• Task prompt
Render the lines of the material below, from the line containing "Image resolution: width=750" up to and including the line containing "point(251,76)", as a JSON list of strings with one string per line and blank lines omitted.
##########
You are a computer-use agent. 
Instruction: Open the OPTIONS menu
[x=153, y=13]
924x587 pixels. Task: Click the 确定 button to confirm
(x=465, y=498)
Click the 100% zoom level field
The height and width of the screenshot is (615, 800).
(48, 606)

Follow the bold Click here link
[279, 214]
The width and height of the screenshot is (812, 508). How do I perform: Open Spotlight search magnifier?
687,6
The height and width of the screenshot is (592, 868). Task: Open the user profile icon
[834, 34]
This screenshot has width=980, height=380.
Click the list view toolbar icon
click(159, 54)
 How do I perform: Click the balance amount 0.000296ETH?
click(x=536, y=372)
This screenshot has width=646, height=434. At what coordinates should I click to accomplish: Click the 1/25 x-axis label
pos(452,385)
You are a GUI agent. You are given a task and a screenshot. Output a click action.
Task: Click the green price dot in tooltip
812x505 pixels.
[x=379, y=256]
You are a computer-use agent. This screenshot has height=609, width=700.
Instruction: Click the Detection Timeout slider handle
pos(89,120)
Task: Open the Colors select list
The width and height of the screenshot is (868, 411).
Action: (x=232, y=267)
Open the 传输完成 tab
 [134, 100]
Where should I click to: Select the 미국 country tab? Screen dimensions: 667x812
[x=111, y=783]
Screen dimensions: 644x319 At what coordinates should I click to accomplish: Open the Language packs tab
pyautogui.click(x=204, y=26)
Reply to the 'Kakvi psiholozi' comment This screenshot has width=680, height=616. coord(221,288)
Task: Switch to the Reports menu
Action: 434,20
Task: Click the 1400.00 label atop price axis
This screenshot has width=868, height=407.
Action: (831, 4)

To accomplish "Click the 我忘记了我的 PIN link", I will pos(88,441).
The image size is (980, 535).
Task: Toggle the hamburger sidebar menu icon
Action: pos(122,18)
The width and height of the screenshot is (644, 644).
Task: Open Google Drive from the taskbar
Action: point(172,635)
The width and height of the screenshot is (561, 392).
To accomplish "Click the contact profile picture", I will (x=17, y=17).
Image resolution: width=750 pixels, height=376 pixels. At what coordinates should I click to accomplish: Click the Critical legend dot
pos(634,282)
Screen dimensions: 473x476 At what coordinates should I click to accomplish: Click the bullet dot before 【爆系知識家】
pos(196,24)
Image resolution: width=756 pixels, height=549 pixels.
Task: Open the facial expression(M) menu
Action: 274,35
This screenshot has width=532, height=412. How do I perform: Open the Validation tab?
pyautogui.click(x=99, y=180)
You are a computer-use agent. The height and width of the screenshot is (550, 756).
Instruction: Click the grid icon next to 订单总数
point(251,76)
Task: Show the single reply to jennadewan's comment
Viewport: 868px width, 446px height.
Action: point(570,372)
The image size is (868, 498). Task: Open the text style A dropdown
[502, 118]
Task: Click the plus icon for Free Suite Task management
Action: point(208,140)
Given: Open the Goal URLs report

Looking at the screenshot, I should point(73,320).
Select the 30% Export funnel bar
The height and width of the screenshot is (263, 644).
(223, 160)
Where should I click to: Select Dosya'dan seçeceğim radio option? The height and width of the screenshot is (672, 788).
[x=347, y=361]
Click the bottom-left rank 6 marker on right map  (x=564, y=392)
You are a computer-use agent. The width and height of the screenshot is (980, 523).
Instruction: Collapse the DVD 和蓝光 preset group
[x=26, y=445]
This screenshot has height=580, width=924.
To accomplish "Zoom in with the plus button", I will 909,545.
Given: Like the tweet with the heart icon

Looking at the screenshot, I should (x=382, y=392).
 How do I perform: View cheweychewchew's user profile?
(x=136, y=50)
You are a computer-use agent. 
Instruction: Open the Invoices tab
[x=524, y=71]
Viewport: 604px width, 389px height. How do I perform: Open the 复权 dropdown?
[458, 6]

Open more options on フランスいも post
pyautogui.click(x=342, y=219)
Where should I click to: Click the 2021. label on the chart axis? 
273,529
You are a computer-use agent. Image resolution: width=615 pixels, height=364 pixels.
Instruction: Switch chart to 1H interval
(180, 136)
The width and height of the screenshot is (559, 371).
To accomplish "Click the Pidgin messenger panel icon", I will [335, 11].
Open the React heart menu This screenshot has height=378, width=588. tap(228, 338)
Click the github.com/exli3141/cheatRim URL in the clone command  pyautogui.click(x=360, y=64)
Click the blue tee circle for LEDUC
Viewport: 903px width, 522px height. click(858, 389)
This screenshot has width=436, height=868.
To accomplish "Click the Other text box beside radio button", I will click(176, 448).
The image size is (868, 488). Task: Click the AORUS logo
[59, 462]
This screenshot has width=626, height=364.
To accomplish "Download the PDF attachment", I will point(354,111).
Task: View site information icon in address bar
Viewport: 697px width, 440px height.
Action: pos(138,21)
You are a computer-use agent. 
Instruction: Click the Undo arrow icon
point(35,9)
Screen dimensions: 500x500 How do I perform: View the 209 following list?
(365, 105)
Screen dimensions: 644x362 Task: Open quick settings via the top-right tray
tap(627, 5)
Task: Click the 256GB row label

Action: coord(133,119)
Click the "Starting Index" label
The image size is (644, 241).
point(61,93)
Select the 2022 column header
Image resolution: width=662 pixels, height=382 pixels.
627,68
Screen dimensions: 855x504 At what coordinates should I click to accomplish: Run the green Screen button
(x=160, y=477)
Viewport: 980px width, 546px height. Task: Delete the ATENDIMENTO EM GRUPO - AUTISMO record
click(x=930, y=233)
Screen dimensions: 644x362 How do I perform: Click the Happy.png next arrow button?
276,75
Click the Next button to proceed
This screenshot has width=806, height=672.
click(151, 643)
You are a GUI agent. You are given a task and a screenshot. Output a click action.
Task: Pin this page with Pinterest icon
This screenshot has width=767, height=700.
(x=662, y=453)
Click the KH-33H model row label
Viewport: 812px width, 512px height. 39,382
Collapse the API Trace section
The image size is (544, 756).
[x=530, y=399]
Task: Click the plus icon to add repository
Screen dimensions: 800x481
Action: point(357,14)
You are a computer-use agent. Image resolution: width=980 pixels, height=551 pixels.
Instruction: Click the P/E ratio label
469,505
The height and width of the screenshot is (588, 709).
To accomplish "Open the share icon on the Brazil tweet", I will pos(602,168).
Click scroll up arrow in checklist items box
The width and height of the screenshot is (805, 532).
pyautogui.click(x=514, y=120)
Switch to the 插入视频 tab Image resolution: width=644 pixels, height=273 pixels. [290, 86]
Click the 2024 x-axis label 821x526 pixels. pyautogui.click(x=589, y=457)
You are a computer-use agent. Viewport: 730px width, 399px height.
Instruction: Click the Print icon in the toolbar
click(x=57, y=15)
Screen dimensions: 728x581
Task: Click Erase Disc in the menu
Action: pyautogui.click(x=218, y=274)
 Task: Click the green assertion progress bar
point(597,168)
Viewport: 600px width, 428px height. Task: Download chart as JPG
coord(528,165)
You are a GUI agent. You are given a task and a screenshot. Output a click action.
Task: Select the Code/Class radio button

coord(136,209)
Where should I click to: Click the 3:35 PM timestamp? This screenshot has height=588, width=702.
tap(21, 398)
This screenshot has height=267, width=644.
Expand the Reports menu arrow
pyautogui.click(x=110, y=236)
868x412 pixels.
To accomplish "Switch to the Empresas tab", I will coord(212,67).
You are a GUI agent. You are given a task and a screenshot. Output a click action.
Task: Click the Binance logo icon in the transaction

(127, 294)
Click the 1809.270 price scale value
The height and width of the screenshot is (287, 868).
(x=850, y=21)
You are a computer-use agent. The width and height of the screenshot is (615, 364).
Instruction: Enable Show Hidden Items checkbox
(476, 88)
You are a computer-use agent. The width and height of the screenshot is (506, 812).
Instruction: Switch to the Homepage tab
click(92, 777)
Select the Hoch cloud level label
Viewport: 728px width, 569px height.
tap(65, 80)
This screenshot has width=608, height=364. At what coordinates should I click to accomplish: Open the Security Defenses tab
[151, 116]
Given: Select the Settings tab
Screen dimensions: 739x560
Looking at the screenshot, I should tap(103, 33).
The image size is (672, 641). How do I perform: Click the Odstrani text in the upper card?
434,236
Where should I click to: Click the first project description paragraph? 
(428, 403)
##########
• Response to the task
[
  "Image resolution: width=750 pixels, height=376 pixels. At what coordinates should I click to accomplish: Click the Critical legend dot",
  "pos(634,282)",
  "Screen dimensions: 473x476 At what coordinates should I click to accomplish: Click the bullet dot before 【爆系知識家】",
  "pos(196,24)",
  "Image resolution: width=756 pixels, height=549 pixels.",
  "Task: Open the facial expression(M) menu",
  "Action: 274,35",
  "This screenshot has width=532, height=412. How do I perform: Open the Validation tab?",
  "pyautogui.click(x=99, y=180)",
  "You are a computer-use agent. The height and width of the screenshot is (550, 756).",
  "Instruction: Click the grid icon next to 订单总数",
  "point(251,76)"
]